Add support for datetime64[ns, UTC] via PandasColumn.datetime_column(..., tz='UTC') (#4117)
From #dagster-support thread:
@mrdavidling:
I have a PandasColumn.datetime_column that I'd like to constrain to only contain dates in UTC.
Is this possible?
Currently, if I define the column like this:
PandasColumn.datetime_column("at_date", non_nullable=True, is_required=True)

▸ Recorded information:
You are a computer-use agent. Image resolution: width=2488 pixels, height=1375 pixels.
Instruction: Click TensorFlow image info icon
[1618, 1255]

▸ Task instructions:
- A) In the Dagster issue about UTC datetime columns, which dtype does the title say support should be added for?
- B) Continue the Dagster issue about UTC datetime columns from its last line.

▸ Answers by task:
- A) datetime64[ns, UTC]

- B)
and pass it a dataframe with a the column of type datetime64[ns, UTC] (from pandas.to_datetime(my_dates, utc=True) ) I get the following error:
Warning! Type check failed. Violated "ColumnDTypeInSetConstraint" for column "at_date" - Column dtype must be in the following set {'datetime64[ns]'}.. DTypes received: datetime64[ns, UTC]
Which is pretty much the exact opposite of the constraint I'm trying to place on the column 🙂
@catherinewu:
Hi @mrdavidlaing 👋 that change would be very appreciated! feel free to tag me in the PR
Summary
Extends the PandasColumn.datetime_column() with a tz param (defaulted to None to preserve existing behaviour).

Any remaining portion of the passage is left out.